• Exercise brief
Please reproduce the lines verbatim, starting with the line containing "Task: Click the Số chứng từ input field" and continuing through the final line.
◆ ◆ ◆ ◆
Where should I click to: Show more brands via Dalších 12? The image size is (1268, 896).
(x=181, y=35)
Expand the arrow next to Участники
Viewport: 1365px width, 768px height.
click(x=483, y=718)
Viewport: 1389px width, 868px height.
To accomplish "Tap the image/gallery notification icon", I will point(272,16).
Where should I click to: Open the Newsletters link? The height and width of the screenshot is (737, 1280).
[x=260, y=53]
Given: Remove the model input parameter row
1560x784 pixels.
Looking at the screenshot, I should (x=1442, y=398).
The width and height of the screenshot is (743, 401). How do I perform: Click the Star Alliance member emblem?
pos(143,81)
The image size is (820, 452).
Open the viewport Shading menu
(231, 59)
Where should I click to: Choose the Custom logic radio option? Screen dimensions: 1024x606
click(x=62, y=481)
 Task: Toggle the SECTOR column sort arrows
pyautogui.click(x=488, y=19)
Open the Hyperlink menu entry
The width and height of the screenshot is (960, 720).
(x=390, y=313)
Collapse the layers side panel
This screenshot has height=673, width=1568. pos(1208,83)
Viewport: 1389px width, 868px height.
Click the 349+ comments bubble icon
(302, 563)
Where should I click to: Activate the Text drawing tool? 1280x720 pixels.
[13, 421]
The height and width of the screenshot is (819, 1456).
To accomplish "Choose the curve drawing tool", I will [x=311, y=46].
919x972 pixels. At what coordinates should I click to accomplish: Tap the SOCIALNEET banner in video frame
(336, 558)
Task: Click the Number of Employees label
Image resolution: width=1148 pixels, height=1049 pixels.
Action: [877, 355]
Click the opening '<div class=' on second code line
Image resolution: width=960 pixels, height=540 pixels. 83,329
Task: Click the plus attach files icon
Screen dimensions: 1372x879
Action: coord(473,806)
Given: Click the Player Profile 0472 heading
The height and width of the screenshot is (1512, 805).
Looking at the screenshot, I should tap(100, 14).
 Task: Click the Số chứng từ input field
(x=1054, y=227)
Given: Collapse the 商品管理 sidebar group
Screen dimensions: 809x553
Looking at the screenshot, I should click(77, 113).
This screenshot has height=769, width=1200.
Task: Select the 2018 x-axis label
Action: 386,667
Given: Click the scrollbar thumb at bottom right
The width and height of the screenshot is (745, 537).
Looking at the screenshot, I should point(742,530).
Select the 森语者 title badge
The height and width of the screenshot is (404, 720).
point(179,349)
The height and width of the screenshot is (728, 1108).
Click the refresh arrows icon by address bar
◆ ◆ ◆ ◆
• Problem solution
 Task: Click the Số chứng từ input field
(x=1054, y=227)
Given: Collapse the 商品管理 sidebar group
Screen dimensions: 809x553
Looking at the screenshot, I should click(77, 113).
This screenshot has height=769, width=1200.
Task: Select the 2018 x-axis label
Action: 386,667
Given: Click the scrollbar thumb at bottom right
The width and height of the screenshot is (745, 537).
Looking at the screenshot, I should point(742,530).
Select the 森语者 title badge
The height and width of the screenshot is (404, 720).
point(179,349)
The height and width of the screenshot is (728, 1108).
Click the refresh arrows icon by address bar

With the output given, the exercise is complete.